Les Luo des carrières de corail
Doués du savoir-faire et d’une stature robuste, cette communauté se concentre sur l’exploitation du gisement de corail. Chacun creuse sa parcelle. La poussière crayeuse émanant des profondeurs de la terre rouge retombe en couche opaque sur leur silhouette. Tailler la pierre est un travail harassant, atténué par la récente présence de générateurs qui permettent d’alimenter des machines et d’éclairer la nuit, d’échapper ainsi au soleil cuisant de la journée. Ils vivent à part. Historiquement, cette tribu est descendue des déserts du Soudan et représente le troisième groupe ethnique du pays. Dans l’archipel de Lamu, ils sont anonymisés par la dimension spectaculaire de leur activité qu’il est donné aux touristes de découvrir en venant visiter les carrières. Le corail est le génie des lieux.

Les fermiers de Manda
Manda est une île de terre fertile sans eau et sans puits qui a demandé aux fermiers de s’adapter. La faune et la flore sont très différentes de celles de Lamu, île de sable avec de l’eau et des puits. Les baobabs se voient de loin, la terre est rouge et le bush saturé de chlorophylle.
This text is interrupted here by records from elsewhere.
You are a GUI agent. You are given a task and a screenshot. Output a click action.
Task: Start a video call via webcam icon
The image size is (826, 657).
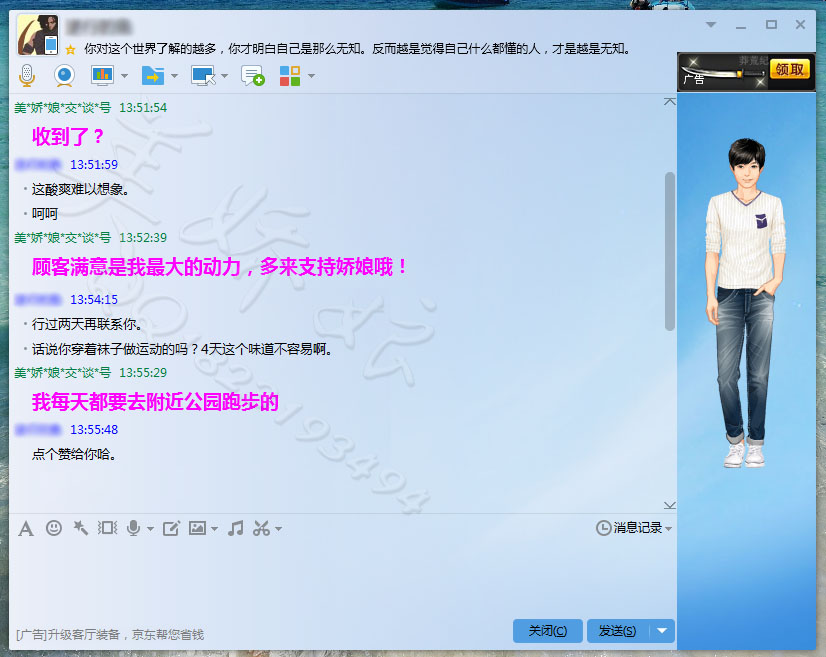(x=64, y=75)
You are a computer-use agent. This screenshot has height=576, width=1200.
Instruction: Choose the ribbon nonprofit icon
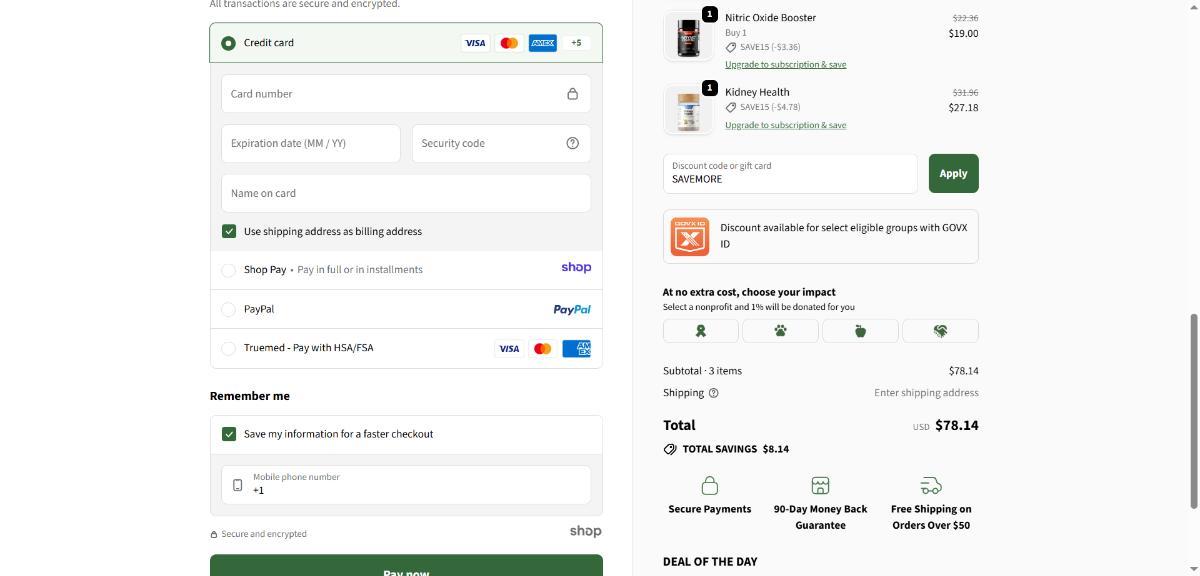[700, 331]
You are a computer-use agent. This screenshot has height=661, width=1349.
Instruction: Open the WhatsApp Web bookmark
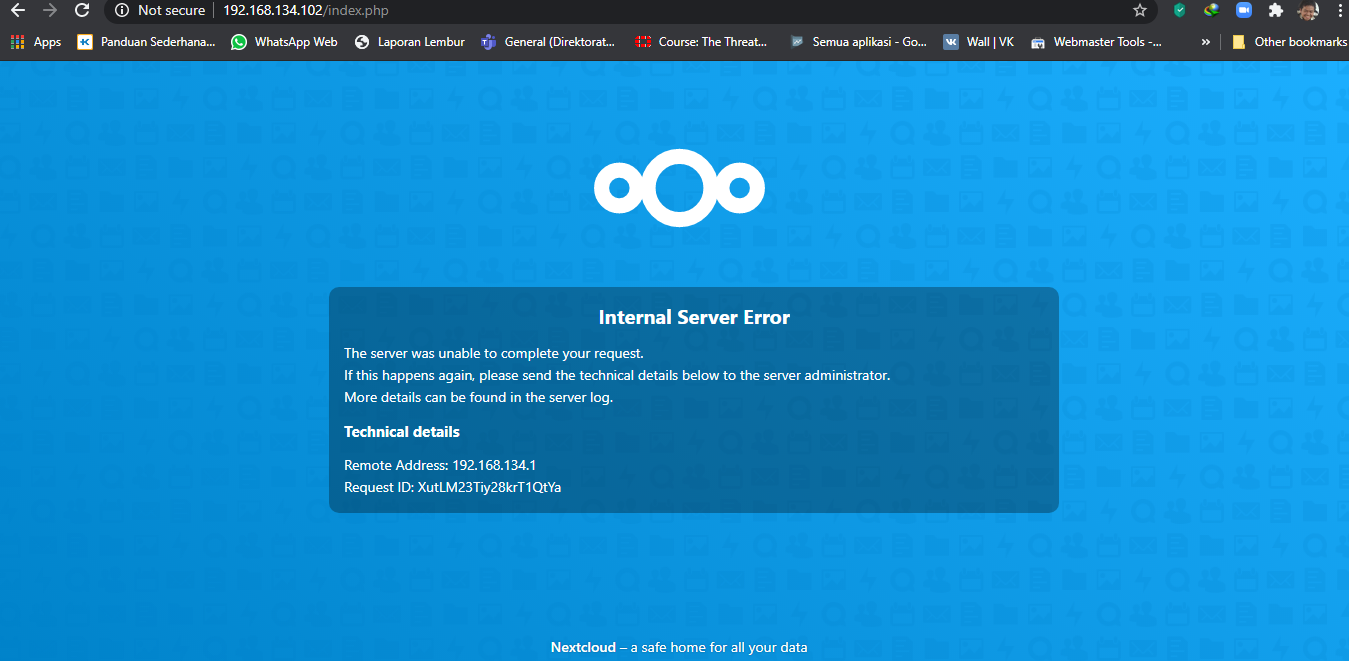[x=284, y=42]
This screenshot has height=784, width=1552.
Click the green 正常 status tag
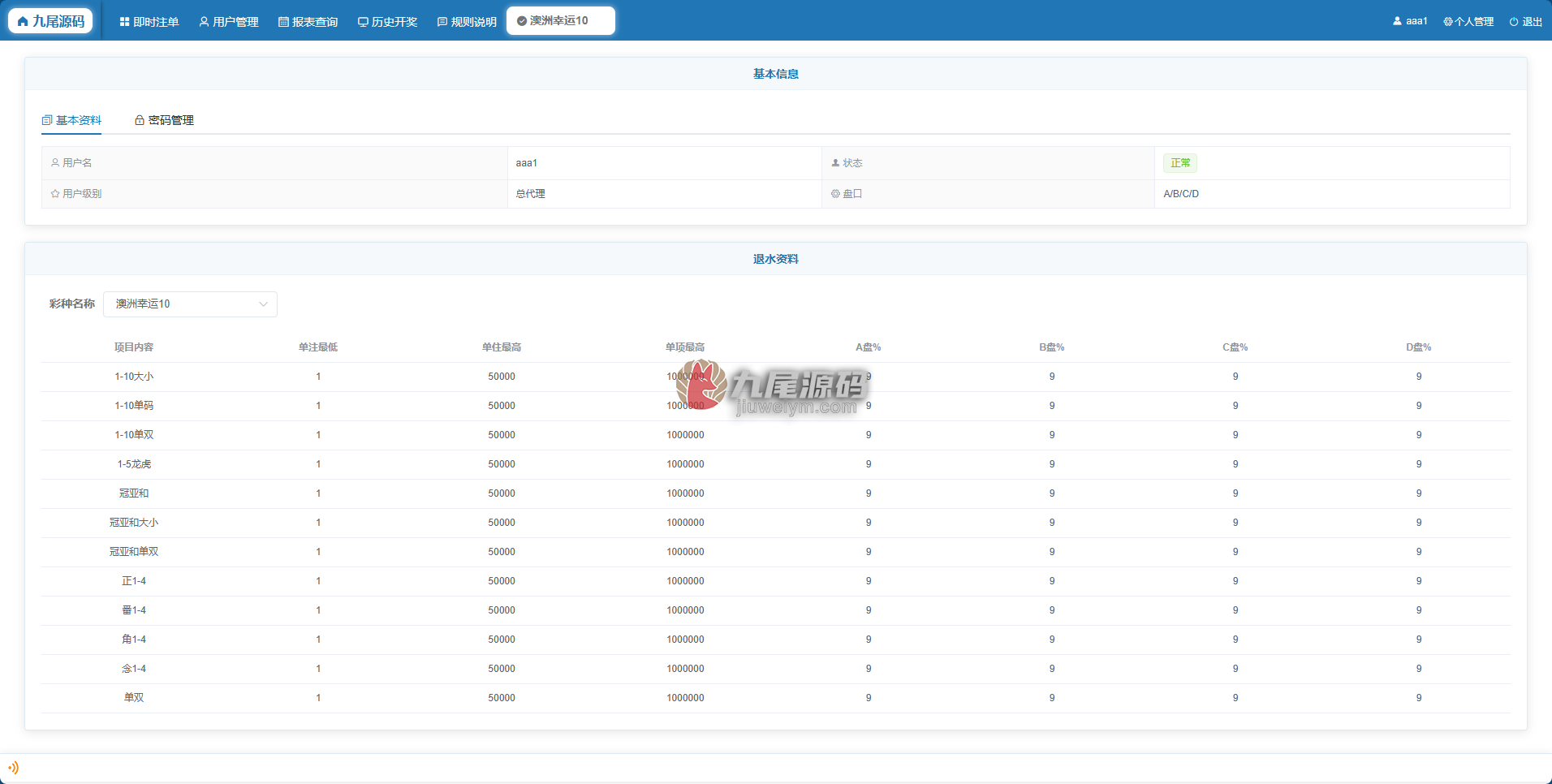(1180, 163)
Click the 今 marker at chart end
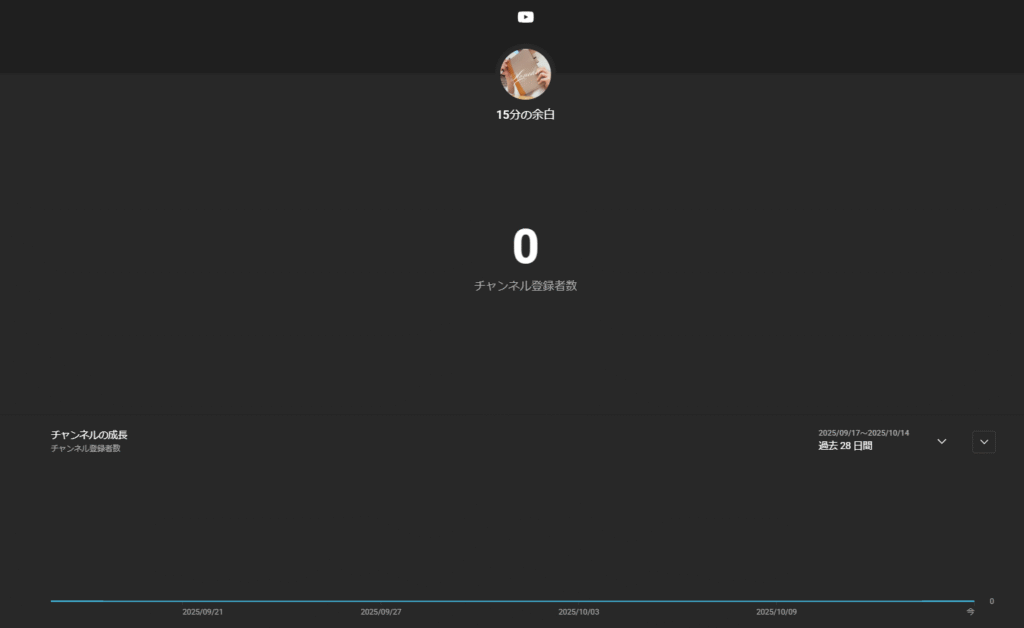1024x628 pixels. tap(970, 611)
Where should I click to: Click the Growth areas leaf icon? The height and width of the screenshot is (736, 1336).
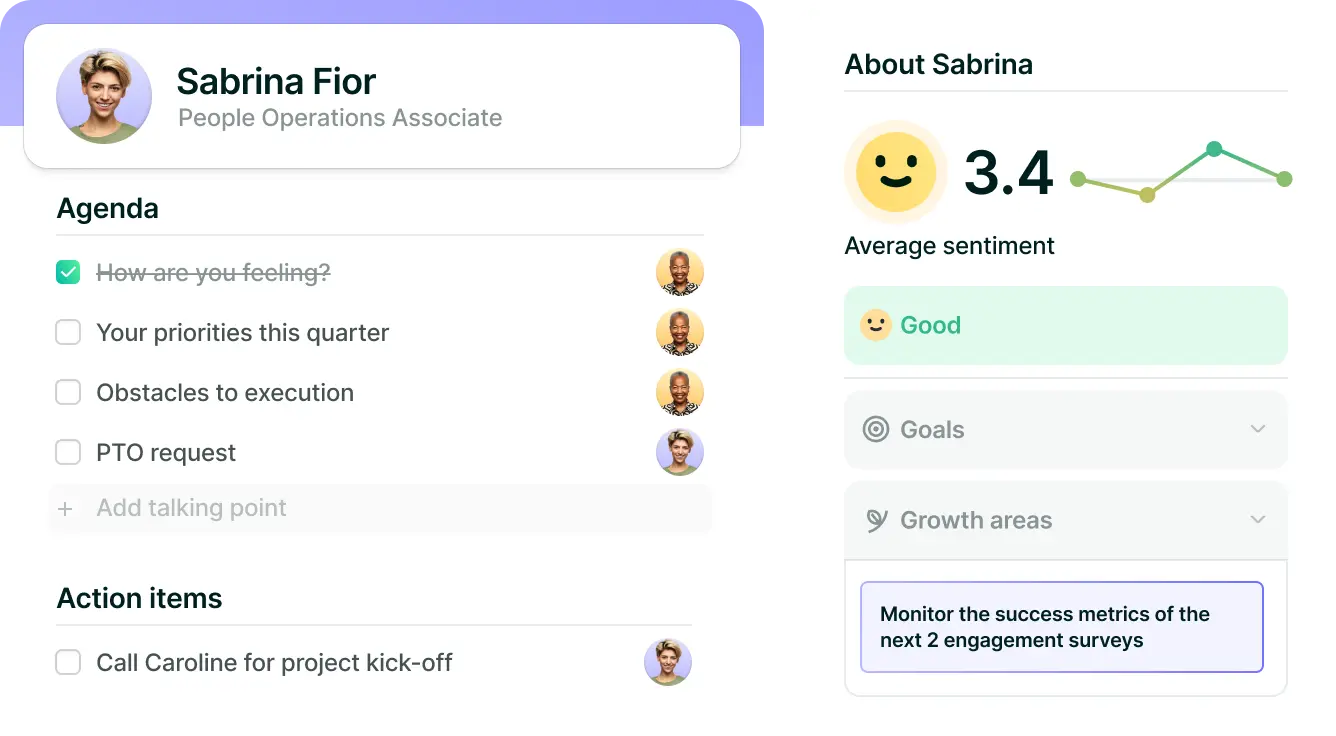coord(876,520)
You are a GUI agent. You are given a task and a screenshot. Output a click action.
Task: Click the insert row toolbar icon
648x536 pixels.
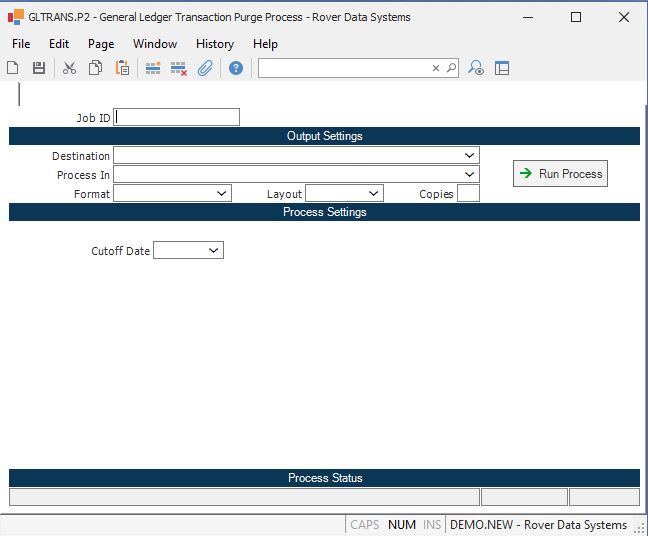tap(153, 68)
Aucun bruit ne recouvre le chant des oiseaux, la compagnie des chiens est acceptée, on y pratique les brûlis avant la saison des pluies. Autrefois les éléphants traversaient le chenal, aujourd’hui des hippopotames ou des buffles peuvent s’y égarer. Certains habitants de Shela font l’aller-retour, d’autres ont choisi d’y vivre pour s’éloigner et développer leur activité dans ce rapport à la terre qui offre une autre façon de vivre, en dehors du radar de la communauté et loin du quand-dira-t-on. Cet endroit s’est métamorphosé ces dernières années, les locaux ayant vendu leur terrain bordant l’océan aux étrangers et la technique ayant finalement permis d’y acheminer l’eau. Les fermes se sont multipliées à l’intérieur de l’île et la surface cultivée fait reculer le bush. 

Circularité

à l’échelle humaine

Une fois édités à Paris, j’envoie à chacun son portrait via WhatsApp. C’est l’occasion de tchater. Ils sont touchés, le délai les surprend, ils ne les attendaient plus mais l’immédiateté qu’ils confèrent à la technologie n’a pas eu raison de ma parole. Je souhaite inscrire toutes ces personnes dans ma démarche en leur rapportant quelque chose. J’envisage d’investir ces murs, élus patrimoine mondial par l’Unesco, et d’y coller les portraits imprimés à l’échelle humaine. Une façon de leur rendre hommage en transposant dans le réel, la place qu’ils occupent dans mon cœur.